[Required work]:
Write out every row below word for word, leaving out the pictures.

[Supplied entries]:
----
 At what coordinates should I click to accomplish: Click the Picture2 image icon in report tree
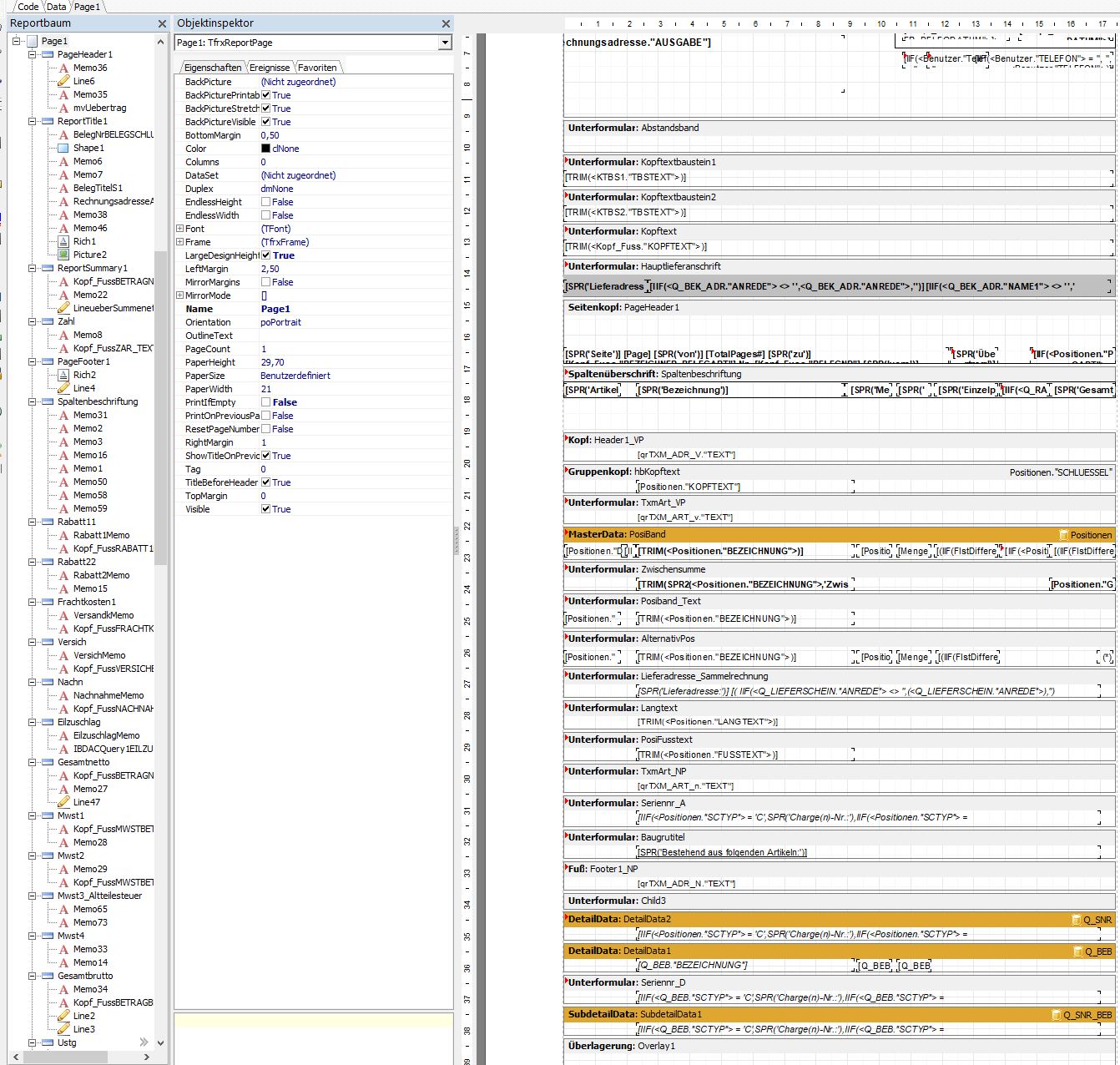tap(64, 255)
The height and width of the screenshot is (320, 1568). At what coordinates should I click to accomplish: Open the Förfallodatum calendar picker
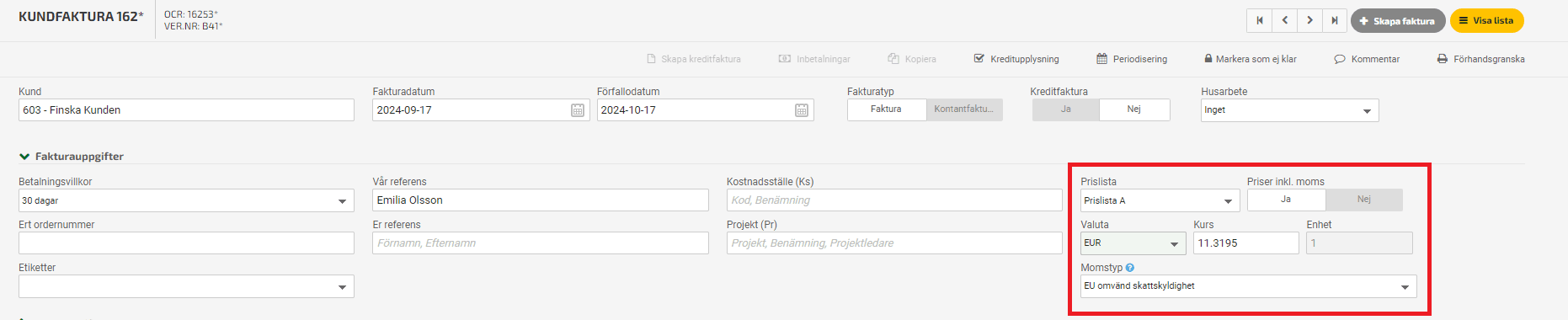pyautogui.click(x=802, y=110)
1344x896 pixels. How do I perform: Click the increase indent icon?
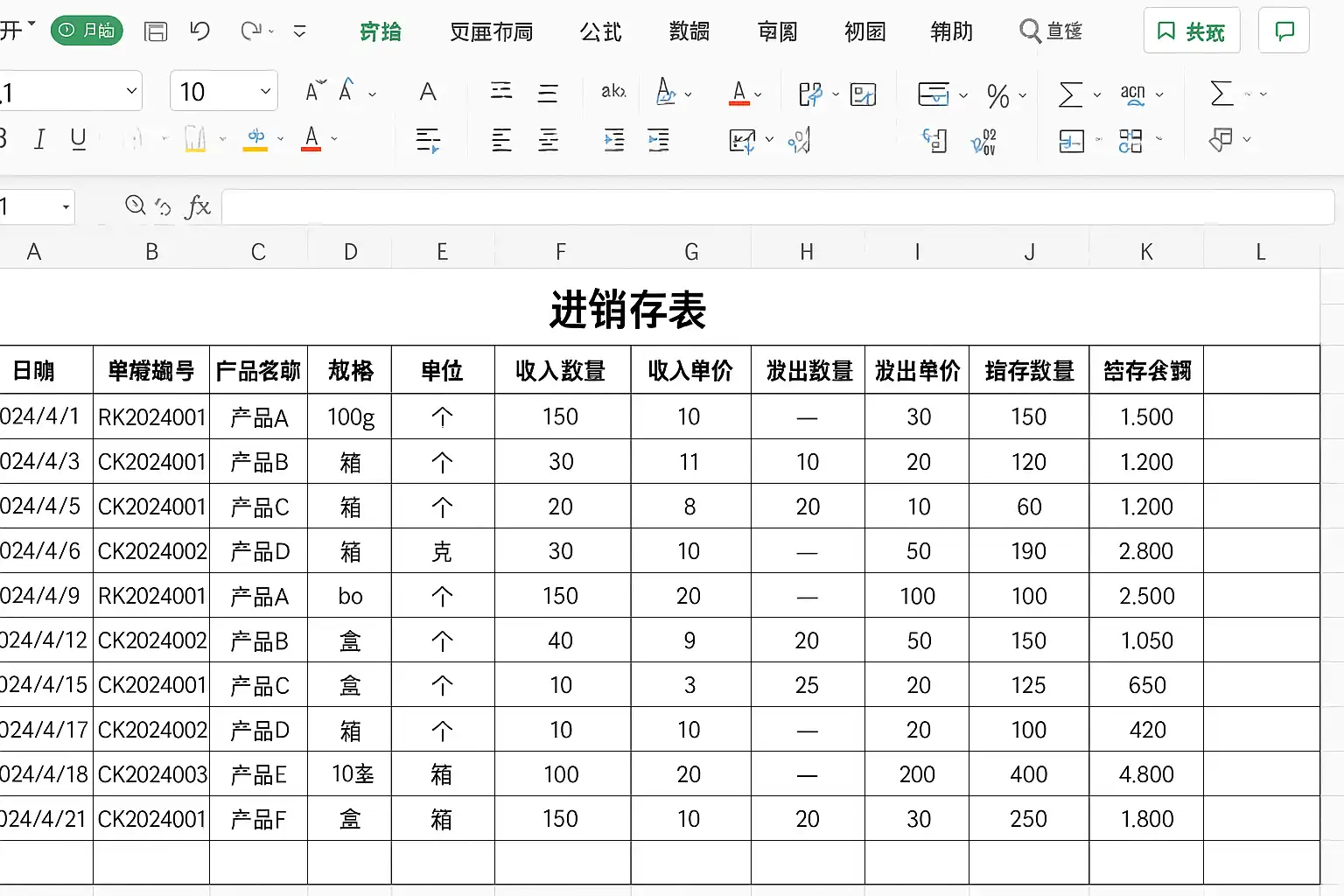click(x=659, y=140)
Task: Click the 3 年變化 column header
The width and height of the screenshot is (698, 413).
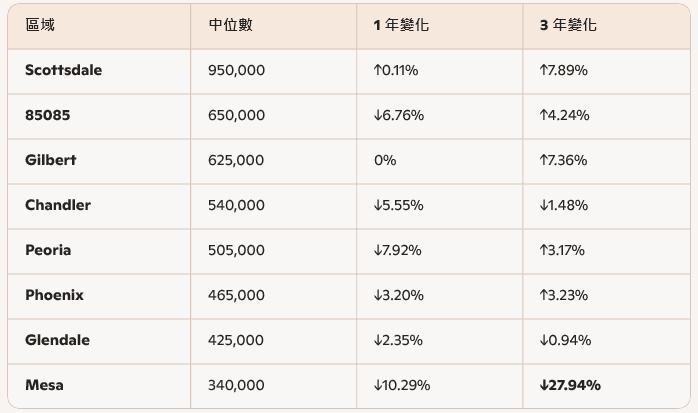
----
[Exercise answer]:
 At what coordinates should I click to accomplish: Click the Picture2 image icon in report tree
tap(64, 255)
The height and width of the screenshot is (320, 1568). At what coordinates should I click to accomplish: Open the Förfallodatum calendar picker
pyautogui.click(x=802, y=110)
1344x896 pixels. How do I perform: Click the increase indent icon?
click(x=659, y=140)
Task: Click the 3 年變化 column header
The width and height of the screenshot is (698, 413).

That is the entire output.